“I can’t breathe!” ucap seorang pria kulit hitam berusia 46 tahun di kota Minneapolis, Amerika Serikat. Pria paruh baya itu lehernya ditindih di aspal bersebelahan dengan ban belakang mobil Patroli oleh dengkul seorang polisi berkulit putih. Setelah mengerang kesakitan, ia akhirnya menghembuskan nafas terakhirnya.
Kisah itu saya tonton melalui video yang beredar luas di media sosial. Pria Afrika-Amerika itu bernama George Floyd, sehari-hari ia bekerja sebagai petugas keamanan sebuah restoran di kota Minneapolis. Di mata tetangga, ia dikenal baik. Ia ditangkap karena dituduh bertransaksi dengan uang palsu sejumlah 20 dolar. Ia kemudian ditindih lehernya di aspal, meski ia sudah menyerah dan tak bersenjata.

### Tantangan
• a. Dari teks tentang kematian George Floyd, sebutkan semua keterangan mengenai dirinya: usia, warna kulit atau asal-usul, pekerjaan, dan pandangan tetangganya.
• b. Menurut teks tentang kematian George Floyd, apa tuduhan yang membuatnya ditangkap?
• c. Lanjutkan teks tentang kematian George Floyd mulai dari kalimat terakhirnya.

### Data Hasil Ekstraksi
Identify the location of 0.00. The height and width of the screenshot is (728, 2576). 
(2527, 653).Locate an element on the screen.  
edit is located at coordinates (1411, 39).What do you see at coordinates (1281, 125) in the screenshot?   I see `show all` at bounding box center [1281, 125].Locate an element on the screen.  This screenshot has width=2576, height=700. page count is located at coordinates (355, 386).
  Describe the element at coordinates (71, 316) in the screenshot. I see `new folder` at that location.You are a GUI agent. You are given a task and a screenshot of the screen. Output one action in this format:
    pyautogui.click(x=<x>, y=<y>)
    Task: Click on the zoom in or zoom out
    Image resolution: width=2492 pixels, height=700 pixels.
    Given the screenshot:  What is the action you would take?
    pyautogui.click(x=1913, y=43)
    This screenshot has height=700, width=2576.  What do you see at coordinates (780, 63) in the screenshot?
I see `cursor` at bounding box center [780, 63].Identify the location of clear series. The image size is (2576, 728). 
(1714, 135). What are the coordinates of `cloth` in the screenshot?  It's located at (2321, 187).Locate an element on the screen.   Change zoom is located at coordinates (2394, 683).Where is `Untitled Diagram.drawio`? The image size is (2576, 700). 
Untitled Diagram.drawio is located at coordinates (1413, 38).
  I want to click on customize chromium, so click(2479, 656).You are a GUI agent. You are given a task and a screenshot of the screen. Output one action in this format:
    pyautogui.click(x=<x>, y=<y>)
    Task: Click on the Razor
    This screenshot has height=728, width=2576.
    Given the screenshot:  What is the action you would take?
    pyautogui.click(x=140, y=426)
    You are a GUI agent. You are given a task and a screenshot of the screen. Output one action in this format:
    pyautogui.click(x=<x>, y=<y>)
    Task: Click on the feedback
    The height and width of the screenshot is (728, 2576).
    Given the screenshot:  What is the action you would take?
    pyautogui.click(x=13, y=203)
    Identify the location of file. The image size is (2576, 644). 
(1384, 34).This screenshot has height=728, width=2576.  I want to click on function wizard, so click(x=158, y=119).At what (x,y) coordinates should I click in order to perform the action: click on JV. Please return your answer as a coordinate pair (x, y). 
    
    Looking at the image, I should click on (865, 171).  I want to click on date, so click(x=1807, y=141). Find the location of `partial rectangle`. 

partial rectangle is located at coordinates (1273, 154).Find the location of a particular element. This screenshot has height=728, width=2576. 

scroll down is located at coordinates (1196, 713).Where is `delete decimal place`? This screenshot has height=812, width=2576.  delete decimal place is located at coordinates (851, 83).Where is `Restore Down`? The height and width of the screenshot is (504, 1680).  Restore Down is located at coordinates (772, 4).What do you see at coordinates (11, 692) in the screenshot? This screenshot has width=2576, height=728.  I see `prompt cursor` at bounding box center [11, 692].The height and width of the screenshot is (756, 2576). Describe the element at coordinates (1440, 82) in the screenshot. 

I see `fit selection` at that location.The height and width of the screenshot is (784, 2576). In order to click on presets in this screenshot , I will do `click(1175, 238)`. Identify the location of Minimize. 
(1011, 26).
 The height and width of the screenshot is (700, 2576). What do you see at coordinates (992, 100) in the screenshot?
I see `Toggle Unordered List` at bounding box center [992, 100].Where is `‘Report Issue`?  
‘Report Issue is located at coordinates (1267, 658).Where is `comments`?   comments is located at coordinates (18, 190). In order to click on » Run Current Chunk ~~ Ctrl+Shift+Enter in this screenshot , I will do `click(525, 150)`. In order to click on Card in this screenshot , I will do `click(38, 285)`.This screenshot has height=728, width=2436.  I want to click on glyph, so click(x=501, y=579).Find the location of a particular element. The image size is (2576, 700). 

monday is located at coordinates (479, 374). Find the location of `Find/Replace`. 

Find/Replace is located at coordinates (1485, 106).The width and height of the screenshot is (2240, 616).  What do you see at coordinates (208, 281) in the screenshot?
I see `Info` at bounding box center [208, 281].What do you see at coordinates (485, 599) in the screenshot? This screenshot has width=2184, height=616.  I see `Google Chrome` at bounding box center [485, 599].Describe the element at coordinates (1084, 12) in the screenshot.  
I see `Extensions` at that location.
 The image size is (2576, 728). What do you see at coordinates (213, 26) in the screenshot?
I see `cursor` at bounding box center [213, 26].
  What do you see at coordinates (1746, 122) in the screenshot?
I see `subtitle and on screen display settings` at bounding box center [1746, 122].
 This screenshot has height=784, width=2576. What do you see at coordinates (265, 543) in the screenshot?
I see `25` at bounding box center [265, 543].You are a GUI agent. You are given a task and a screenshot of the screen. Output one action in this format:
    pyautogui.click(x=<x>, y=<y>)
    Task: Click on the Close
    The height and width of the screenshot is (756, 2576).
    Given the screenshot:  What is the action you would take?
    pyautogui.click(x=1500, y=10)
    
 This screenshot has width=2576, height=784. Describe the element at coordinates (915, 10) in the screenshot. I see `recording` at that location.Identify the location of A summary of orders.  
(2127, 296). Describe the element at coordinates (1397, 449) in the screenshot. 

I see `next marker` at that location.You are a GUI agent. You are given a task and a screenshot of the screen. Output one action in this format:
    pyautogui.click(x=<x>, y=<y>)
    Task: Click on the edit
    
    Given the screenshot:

### Jawaban per Tugas
• a.
- Berusia 46 tahun
- Pria kulit hitam, orang Afrika-Amerika
- Bekerja sehari-hari sebagai petugas keamanan sebuah restoran di kota Minneapolis
- Dikenal baik oleh tetangganya

• b. Ia dituduh bertransaksi dengan uang palsu sejumlah 20 dolar.

• c.
Peristiwa itu merupakan sebuah tragedi kemanusiaan, kejam, dan layak kita kutuk sedalam-dalamnya. Tragedi itu lahir tak hanya disebabkan oleh sebuah tindakan yang menyalahi aturan hukum. Lebih dari itu, ia lahir dari pikiran sempit yang secara mendarah daging menjangkit sebagian penduduk negeri Paman Sam, yakni rasisme kepada warga negara kulit hitam.
Pada mulanya, negeri adidaya itu merupakan wliayah yang ditinggali oleh penduduk asli Indian. Kemudian, setelah wilayah itu ditemukan oleh para pelayar dari Eropa, hingga akhirnya berbondong-bondong datang gerombolan manusia Anglo-Saxon berkulit putih dari Inggris Raya untuk berkoloni di sana.
Pada zaman itu, Inggris Raya sedang pongah-pongahnya sebagai sebuah kerajaan penjajah global. Bahkan, pada abad 19 masehi ada sebuah diktum yang menggambarkan kedigdayaan “British Empire” itu, yakni “Matahari tak pernah terbenam di Kerajaan Inggris Raya.” Kerajaan itu menjajah hampir separo bagian bumi ini, membentang dari India hingga Amerika Latin, di sana Ratu Elisabeth berkuasa.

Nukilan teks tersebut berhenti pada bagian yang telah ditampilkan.